:: Provided information

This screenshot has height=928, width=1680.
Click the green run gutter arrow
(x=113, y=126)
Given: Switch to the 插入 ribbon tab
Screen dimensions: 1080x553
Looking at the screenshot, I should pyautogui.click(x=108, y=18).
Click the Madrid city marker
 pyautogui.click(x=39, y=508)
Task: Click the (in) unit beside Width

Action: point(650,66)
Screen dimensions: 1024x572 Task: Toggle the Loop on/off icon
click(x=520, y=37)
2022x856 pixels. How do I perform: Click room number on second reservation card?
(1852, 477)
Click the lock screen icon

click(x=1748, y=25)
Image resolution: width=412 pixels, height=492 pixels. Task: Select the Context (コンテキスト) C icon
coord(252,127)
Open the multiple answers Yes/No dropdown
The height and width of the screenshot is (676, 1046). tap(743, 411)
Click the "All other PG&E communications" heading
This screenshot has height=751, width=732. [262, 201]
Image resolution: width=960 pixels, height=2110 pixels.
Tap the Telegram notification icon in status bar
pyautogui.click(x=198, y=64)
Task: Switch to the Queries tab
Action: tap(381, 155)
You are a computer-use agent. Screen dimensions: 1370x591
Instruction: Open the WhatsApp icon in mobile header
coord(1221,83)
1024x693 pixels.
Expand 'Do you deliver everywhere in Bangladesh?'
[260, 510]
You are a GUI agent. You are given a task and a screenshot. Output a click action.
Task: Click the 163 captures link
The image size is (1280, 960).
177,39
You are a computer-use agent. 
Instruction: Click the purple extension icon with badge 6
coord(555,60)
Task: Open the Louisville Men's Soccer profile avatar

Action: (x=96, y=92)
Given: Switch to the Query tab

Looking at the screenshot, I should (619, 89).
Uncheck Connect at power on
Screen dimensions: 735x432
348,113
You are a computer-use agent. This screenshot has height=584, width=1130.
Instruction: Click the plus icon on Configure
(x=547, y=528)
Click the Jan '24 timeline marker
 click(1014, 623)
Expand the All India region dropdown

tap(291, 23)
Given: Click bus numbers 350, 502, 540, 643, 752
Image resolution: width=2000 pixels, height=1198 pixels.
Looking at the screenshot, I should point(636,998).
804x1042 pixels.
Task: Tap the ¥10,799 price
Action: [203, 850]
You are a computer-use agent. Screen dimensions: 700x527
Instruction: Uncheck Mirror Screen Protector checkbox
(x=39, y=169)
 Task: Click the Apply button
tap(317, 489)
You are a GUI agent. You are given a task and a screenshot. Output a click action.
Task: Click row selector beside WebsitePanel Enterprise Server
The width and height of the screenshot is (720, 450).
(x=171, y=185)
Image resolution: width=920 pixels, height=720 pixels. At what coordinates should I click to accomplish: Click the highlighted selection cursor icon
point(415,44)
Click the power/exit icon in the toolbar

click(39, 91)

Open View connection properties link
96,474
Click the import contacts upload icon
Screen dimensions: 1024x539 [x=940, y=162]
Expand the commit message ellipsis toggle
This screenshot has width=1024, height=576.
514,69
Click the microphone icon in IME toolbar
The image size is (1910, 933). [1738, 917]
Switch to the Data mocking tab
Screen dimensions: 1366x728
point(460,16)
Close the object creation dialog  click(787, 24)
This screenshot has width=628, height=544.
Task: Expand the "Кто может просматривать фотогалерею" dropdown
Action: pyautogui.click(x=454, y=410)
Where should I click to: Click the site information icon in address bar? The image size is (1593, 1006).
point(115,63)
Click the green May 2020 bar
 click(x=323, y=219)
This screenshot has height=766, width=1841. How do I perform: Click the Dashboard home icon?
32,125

::::

§ Work instruction
The records above must be repeated exactly, in their entirety.

§ Exercise answer
This screenshot has height=928, width=1680.
Click the green run gutter arrow
(x=113, y=126)
Given: Switch to the 插入 ribbon tab
Screen dimensions: 1080x553
Looking at the screenshot, I should pyautogui.click(x=108, y=18).
Click the Madrid city marker
 pyautogui.click(x=39, y=508)
Task: Click the (in) unit beside Width

Action: point(650,66)
Screen dimensions: 1024x572 Task: Toggle the Loop on/off icon
click(x=520, y=37)
2022x856 pixels. How do I perform: Click room number on second reservation card?
(1852, 477)
Click the lock screen icon

click(x=1748, y=25)
Image resolution: width=412 pixels, height=492 pixels. Task: Select the Context (コンテキスト) C icon
coord(252,127)
Open the multiple answers Yes/No dropdown
The height and width of the screenshot is (676, 1046). tap(743, 411)
Click the "All other PG&E communications" heading
This screenshot has height=751, width=732. [262, 201]
Image resolution: width=960 pixels, height=2110 pixels.
Tap the Telegram notification icon in status bar
pyautogui.click(x=198, y=64)
Task: Switch to the Queries tab
Action: tap(381, 155)
You are a computer-use agent. Screen dimensions: 1370x591
Instruction: Open the WhatsApp icon in mobile header
coord(1221,83)
1024x693 pixels.
Expand 'Do you deliver everywhere in Bangladesh?'
[260, 510]
You are a GUI agent. You are given a task and a screenshot. Output a click action.
Task: Click the 163 captures link
The image size is (1280, 960).
177,39
You are a computer-use agent. 
Instruction: Click the purple extension icon with badge 6
coord(555,60)
Task: Open the Louisville Men's Soccer profile avatar

Action: (x=96, y=92)
Given: Switch to the Query tab

Looking at the screenshot, I should (619, 89).
Uncheck Connect at power on
Screen dimensions: 735x432
348,113
You are a computer-use agent. This screenshot has height=584, width=1130.
Instruction: Click the plus icon on Configure
(x=547, y=528)
Click the Jan '24 timeline marker
 click(1014, 623)
Expand the All India region dropdown

tap(291, 23)
Given: Click bus numbers 350, 502, 540, 643, 752
Image resolution: width=2000 pixels, height=1198 pixels.
Looking at the screenshot, I should point(636,998).
804x1042 pixels.
Task: Tap the ¥10,799 price
Action: [203, 850]
You are a computer-use agent. Screen dimensions: 700x527
Instruction: Uncheck Mirror Screen Protector checkbox
(x=39, y=169)
 Task: Click the Apply button
tap(317, 489)
You are a GUI agent. You are given a task and a screenshot. Output a click action.
Task: Click row selector beside WebsitePanel Enterprise Server
The width and height of the screenshot is (720, 450).
(x=171, y=185)
Image resolution: width=920 pixels, height=720 pixels. At what coordinates should I click to accomplish: Click the highlighted selection cursor icon
point(415,44)
Click the power/exit icon in the toolbar

click(39, 91)

Open View connection properties link
96,474
Click the import contacts upload icon
Screen dimensions: 1024x539 [x=940, y=162]
Expand the commit message ellipsis toggle
This screenshot has width=1024, height=576.
514,69
Click the microphone icon in IME toolbar
The image size is (1910, 933). [1738, 917]
Switch to the Data mocking tab
Screen dimensions: 1366x728
point(460,16)
Close the object creation dialog  click(787, 24)
This screenshot has width=628, height=544.
Task: Expand the "Кто может просматривать фотогалерею" dropdown
Action: pyautogui.click(x=454, y=410)
Where should I click to: Click the site information icon in address bar? The image size is (1593, 1006).
point(115,63)
Click the green May 2020 bar
 click(x=323, y=219)
This screenshot has height=766, width=1841. How do I perform: Click the Dashboard home icon?
32,125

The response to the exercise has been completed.